- WORK TO COMPLETE
An exact copy of every entry is needed, with the images left out.

- DATA LISTING
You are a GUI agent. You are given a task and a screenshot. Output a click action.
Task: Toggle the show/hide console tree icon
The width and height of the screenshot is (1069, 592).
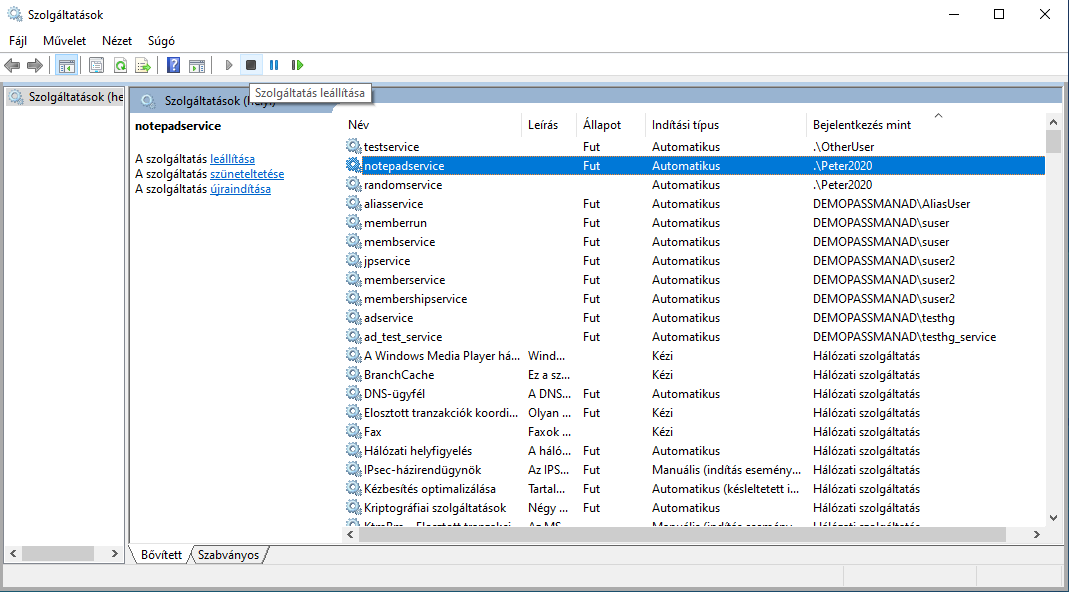pyautogui.click(x=66, y=65)
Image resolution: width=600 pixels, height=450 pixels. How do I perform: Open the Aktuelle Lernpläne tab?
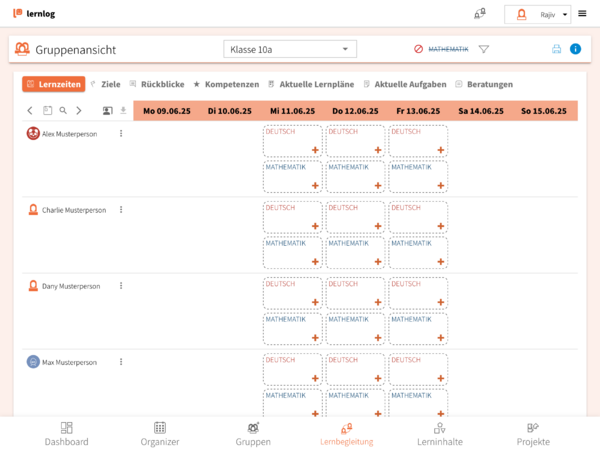point(316,84)
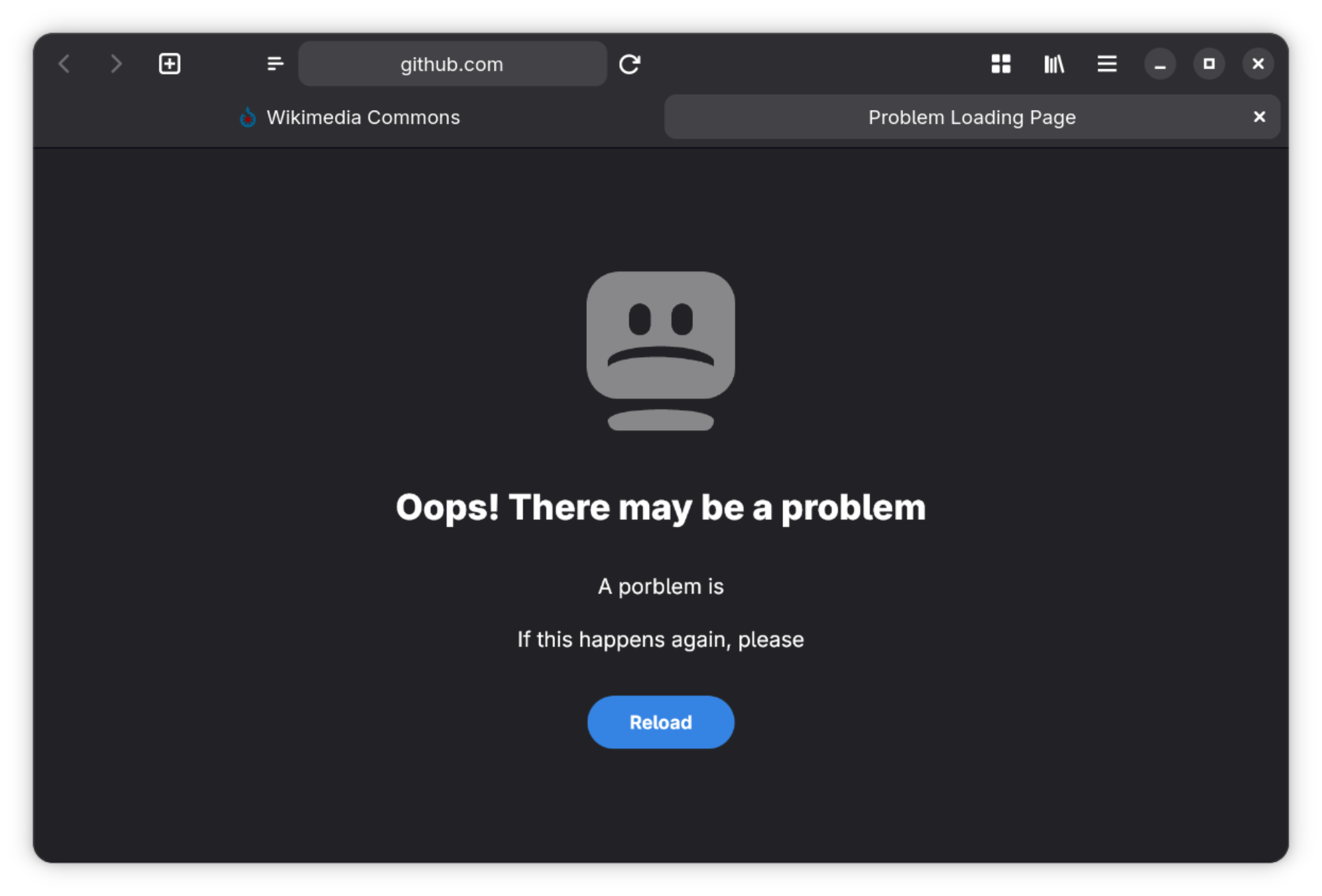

- SOLUTION TO THIS EXERCISE
You are a GUI agent. You are given a task and a screenshot. Output a click action.
Task: Toggle the show/hide console tree icon
The width and height of the screenshot is (1069, 592).
pyautogui.click(x=66, y=65)
Image resolution: width=600 pixels, height=450 pixels. How do I perform: Open the Aktuelle Lernpläne tab?
point(316,84)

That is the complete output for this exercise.